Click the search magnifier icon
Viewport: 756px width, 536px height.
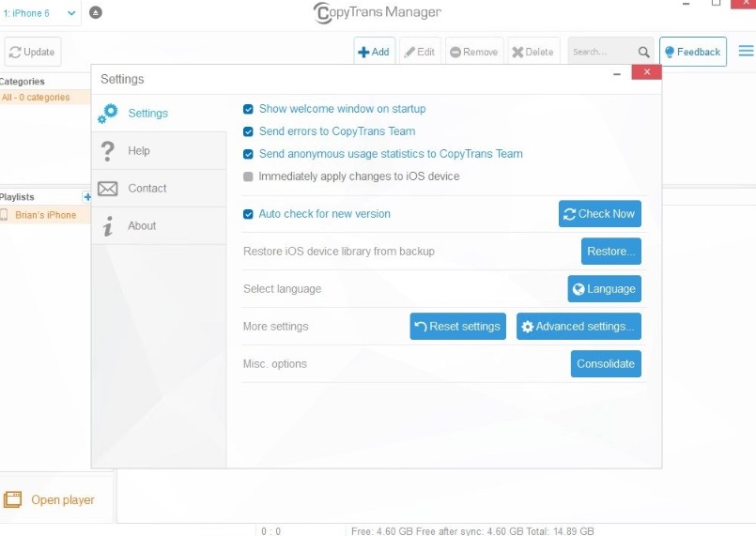point(644,53)
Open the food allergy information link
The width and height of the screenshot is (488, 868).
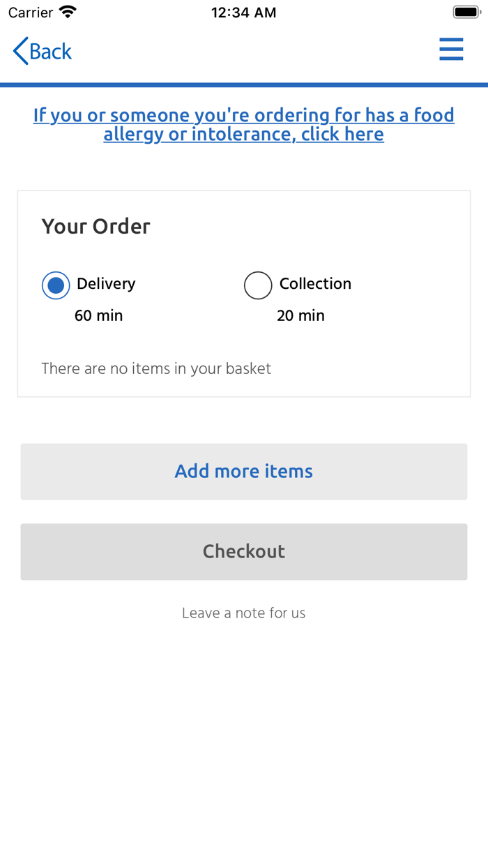pyautogui.click(x=244, y=124)
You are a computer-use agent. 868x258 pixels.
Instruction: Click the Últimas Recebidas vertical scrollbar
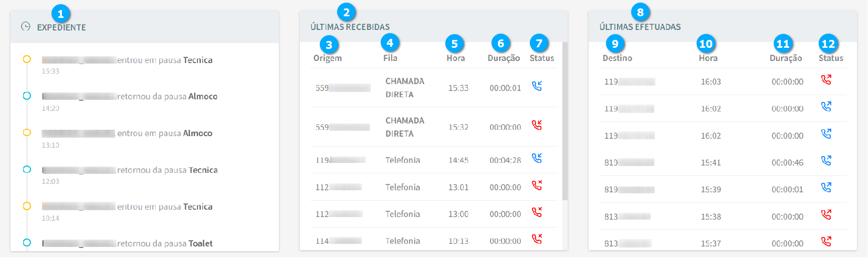pos(565,121)
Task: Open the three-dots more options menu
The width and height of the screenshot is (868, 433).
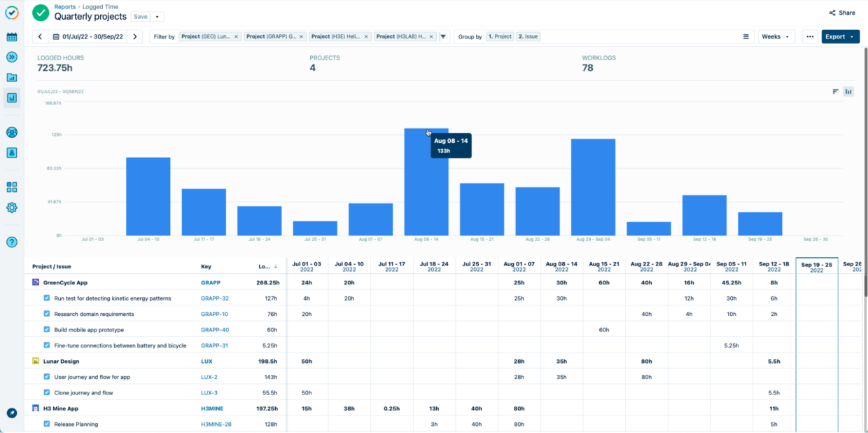Action: click(810, 36)
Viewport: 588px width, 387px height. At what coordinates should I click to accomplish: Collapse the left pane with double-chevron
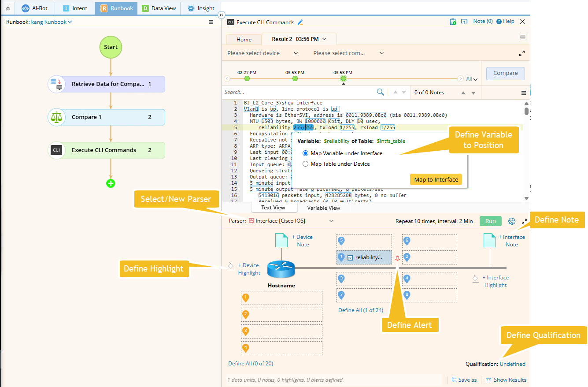coord(221,15)
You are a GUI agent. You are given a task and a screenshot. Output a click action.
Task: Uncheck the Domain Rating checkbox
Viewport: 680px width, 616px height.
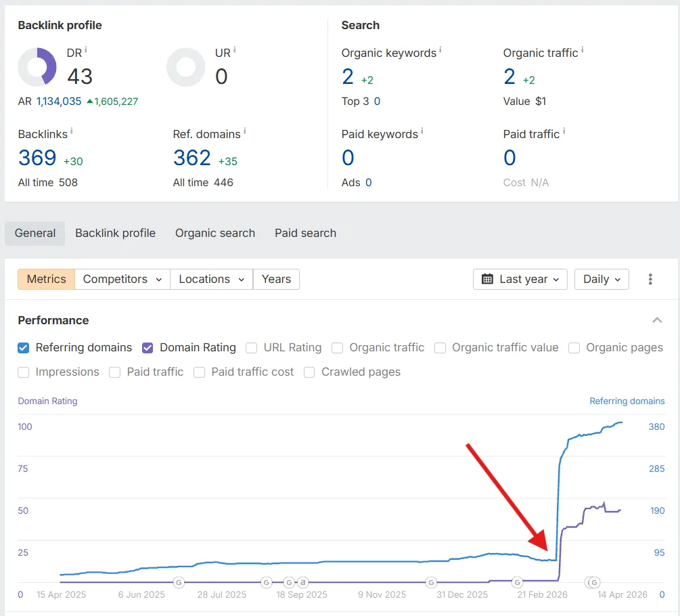tap(148, 348)
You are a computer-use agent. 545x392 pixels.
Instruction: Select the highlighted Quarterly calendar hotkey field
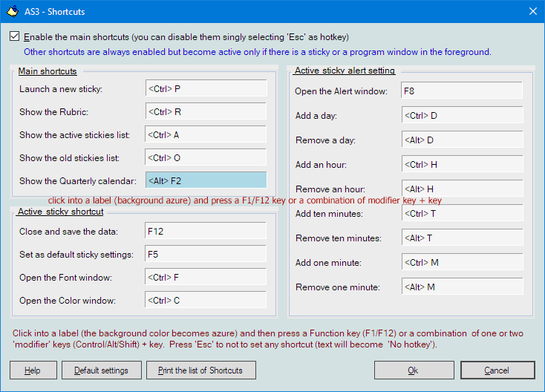(x=206, y=180)
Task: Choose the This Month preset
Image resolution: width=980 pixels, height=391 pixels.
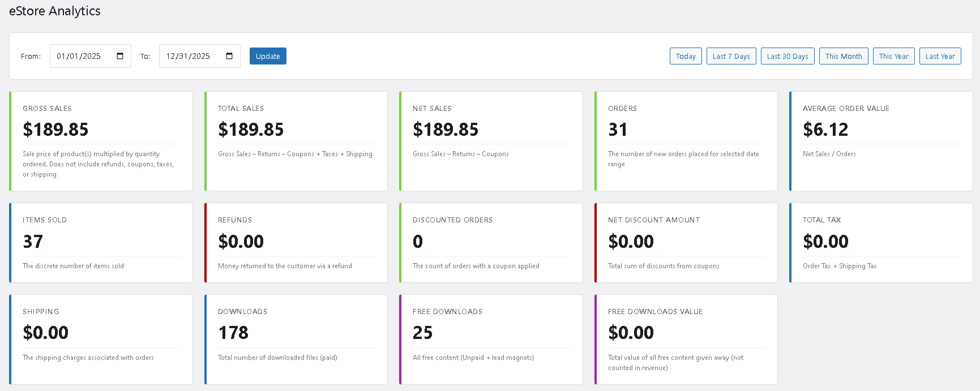Action: pyautogui.click(x=843, y=56)
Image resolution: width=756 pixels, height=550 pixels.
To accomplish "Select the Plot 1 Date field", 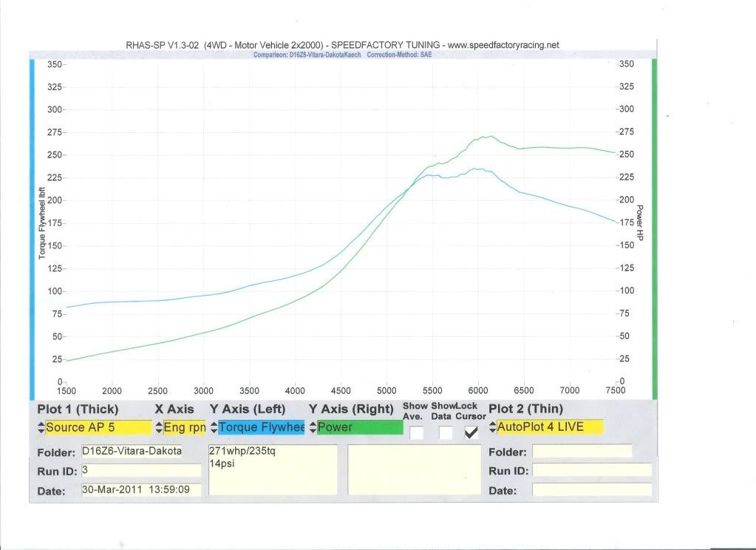I will click(x=140, y=489).
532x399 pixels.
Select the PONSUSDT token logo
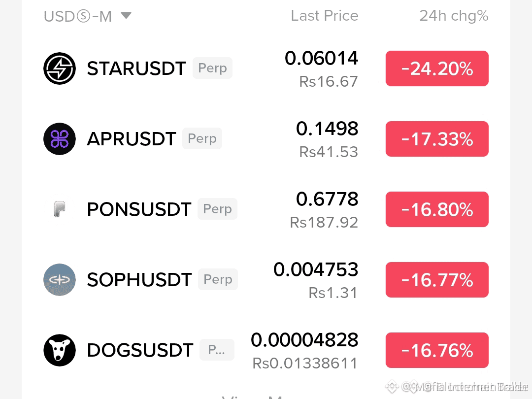pos(60,209)
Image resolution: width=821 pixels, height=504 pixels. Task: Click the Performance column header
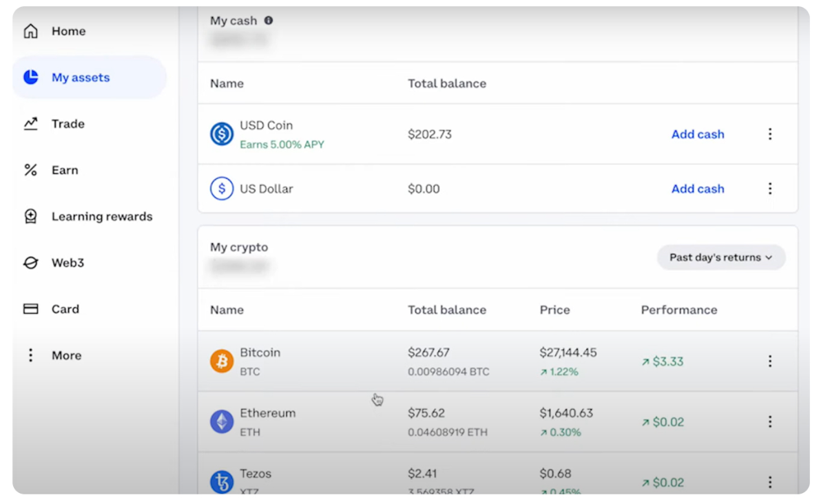[x=679, y=310]
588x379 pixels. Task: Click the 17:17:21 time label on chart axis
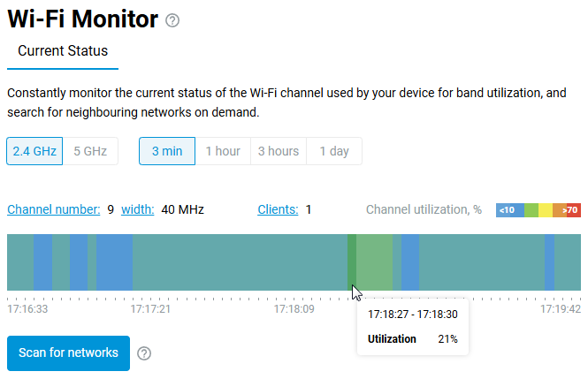[x=150, y=309]
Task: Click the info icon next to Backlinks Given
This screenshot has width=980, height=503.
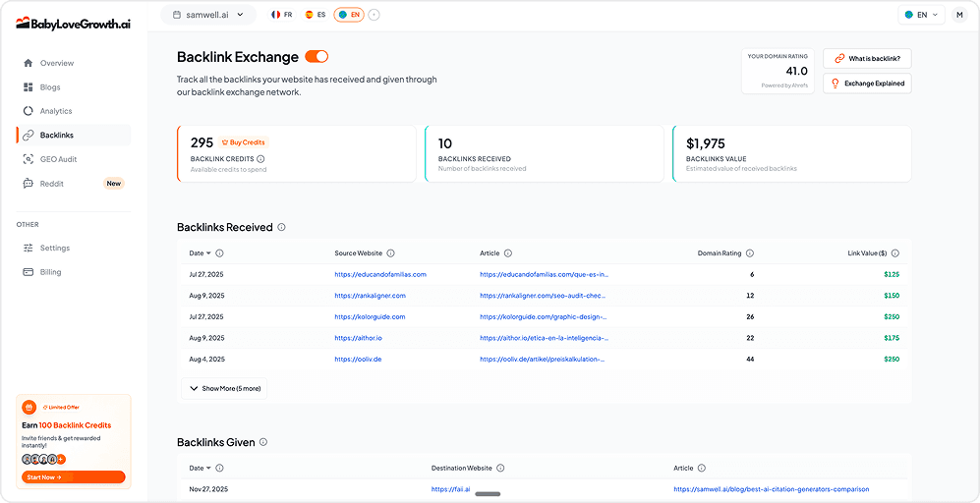Action: 263,442
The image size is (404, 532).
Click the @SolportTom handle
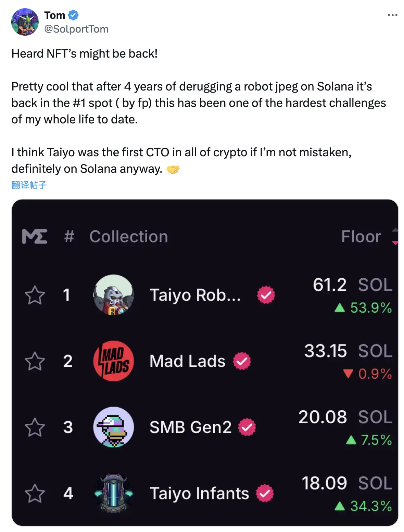[x=76, y=29]
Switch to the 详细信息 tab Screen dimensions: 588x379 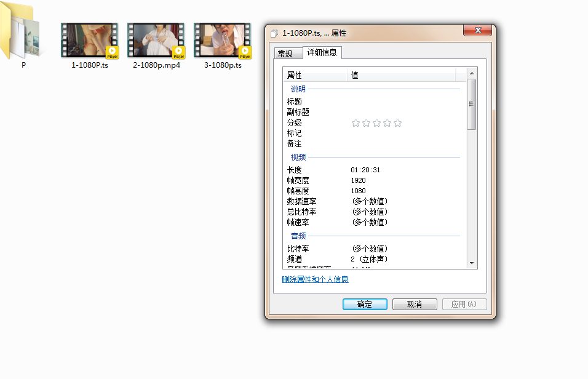[322, 53]
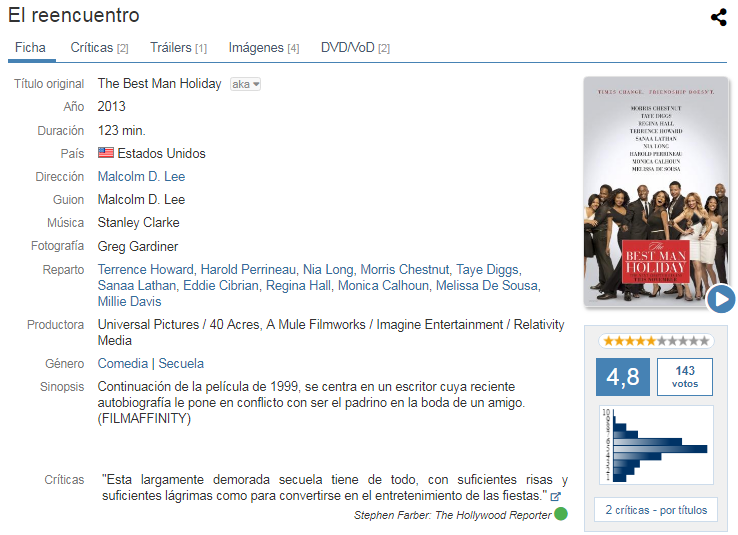Expand the aka alternate titles dropdown
Viewport: 738px width, 535px height.
tap(245, 84)
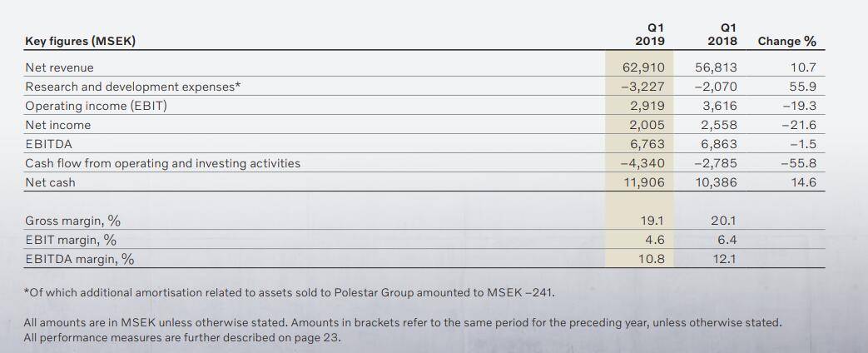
━━━━━━━━━━
=== EXERCISE INSTRUCTIONS ===
Above are the records; copy exactly the lines from the one with "Viewport: 680px width, 616px height." through the one with "Task: Choose the This Month preset", including both, and nothing more. Leave out pictures.

=== FINISHED EXERCISE ===
Viewport: 680px width, 616px height.
tap(148, 348)
You are a computer-use agent. 545x392 pixels.
Instruction: Select the highlighted Quarterly calendar hotkey field
(x=206, y=180)
Task: Choose the This Month preset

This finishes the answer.